What to work on: Update the entries below, replacing "GUI agent" with "interface agent" throughout and leaving everything else unchanged.

Recorded data:
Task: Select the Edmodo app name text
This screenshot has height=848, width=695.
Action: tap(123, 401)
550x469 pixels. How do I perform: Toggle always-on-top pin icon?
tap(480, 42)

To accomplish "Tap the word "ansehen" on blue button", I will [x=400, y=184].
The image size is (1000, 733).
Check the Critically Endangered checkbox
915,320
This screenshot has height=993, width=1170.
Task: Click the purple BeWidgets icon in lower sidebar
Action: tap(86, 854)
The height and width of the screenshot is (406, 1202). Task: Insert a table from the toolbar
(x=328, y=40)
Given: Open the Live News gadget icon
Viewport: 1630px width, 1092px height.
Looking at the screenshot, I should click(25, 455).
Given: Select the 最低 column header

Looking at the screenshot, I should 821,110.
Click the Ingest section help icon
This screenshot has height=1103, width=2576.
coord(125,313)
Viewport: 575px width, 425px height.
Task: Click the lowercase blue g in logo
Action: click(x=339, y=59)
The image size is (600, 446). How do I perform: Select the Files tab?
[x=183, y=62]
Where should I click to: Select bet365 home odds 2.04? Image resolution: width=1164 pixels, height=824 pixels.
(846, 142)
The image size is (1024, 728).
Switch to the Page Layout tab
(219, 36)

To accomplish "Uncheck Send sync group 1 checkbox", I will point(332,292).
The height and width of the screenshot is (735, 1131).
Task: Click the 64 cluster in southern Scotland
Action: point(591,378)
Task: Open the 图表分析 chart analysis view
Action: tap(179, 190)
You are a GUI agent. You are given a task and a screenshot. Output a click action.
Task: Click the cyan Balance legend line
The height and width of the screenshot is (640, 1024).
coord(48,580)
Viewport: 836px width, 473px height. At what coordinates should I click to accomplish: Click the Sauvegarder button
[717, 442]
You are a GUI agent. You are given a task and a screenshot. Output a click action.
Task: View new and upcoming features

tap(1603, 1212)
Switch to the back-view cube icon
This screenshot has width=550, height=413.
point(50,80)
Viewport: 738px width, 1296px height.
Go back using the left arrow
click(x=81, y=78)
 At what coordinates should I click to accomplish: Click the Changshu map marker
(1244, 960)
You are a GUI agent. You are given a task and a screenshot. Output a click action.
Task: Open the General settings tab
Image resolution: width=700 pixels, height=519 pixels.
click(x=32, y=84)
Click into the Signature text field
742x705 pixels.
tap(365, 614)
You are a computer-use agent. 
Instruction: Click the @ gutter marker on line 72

Full output:
Task: Select the Edmodo app name text
This screenshot has height=848, width=695.
Action: tap(123, 401)
550x469 pixels. How do I perform: Toggle always-on-top pin icon?
tap(480, 42)

To accomplish "Tap the word "ansehen" on blue button", I will [x=400, y=184].
The image size is (1000, 733).
Check the Critically Endangered checkbox
915,320
This screenshot has height=993, width=1170.
Task: Click the purple BeWidgets icon in lower sidebar
Action: tap(86, 854)
The height and width of the screenshot is (406, 1202). Task: Insert a table from the toolbar
(x=328, y=40)
Given: Open the Live News gadget icon
Viewport: 1630px width, 1092px height.
Looking at the screenshot, I should click(25, 455).
Given: Select the 最低 column header

Looking at the screenshot, I should 821,110.
Click the Ingest section help icon
This screenshot has height=1103, width=2576.
coord(125,313)
Viewport: 575px width, 425px height.
Task: Click the lowercase blue g in logo
Action: click(x=339, y=59)
The image size is (600, 446). How do I perform: Select the Files tab?
[x=183, y=62]
Where should I click to: Select bet365 home odds 2.04? Image resolution: width=1164 pixels, height=824 pixels.
(846, 142)
The image size is (1024, 728).
Switch to the Page Layout tab
(219, 36)

To accomplish "Uncheck Send sync group 1 checkbox", I will point(332,292).
The height and width of the screenshot is (735, 1131).
Task: Click the 64 cluster in southern Scotland
Action: point(591,378)
Task: Open the 图表分析 chart analysis view
Action: tap(179, 190)
You are a interface agent. You are given a task and a screenshot. Output a click action.
Task: Click the cyan Balance legend line
The height and width of the screenshot is (640, 1024).
coord(48,580)
Viewport: 836px width, 473px height. At what coordinates should I click to accomplish: Click the Sauvegarder button
[717, 442]
You are a interface agent. You are given a task and a screenshot. Output a click action.
Task: View new and upcoming features

tap(1603, 1212)
Switch to the back-view cube icon
This screenshot has width=550, height=413.
point(50,80)
Viewport: 738px width, 1296px height.
Go back using the left arrow
click(x=81, y=78)
 At what coordinates should I click to accomplish: Click the Changshu map marker
(1244, 960)
You are a interface agent. You are given a task and a screenshot. Output a click action.
Task: Open the General settings tab
Image resolution: width=700 pixels, height=519 pixels.
click(x=32, y=84)
Click into the Signature text field
742x705 pixels.
tap(365, 614)
You are a computer-use agent. 
Instruction: Click the @ gutter marker on line 72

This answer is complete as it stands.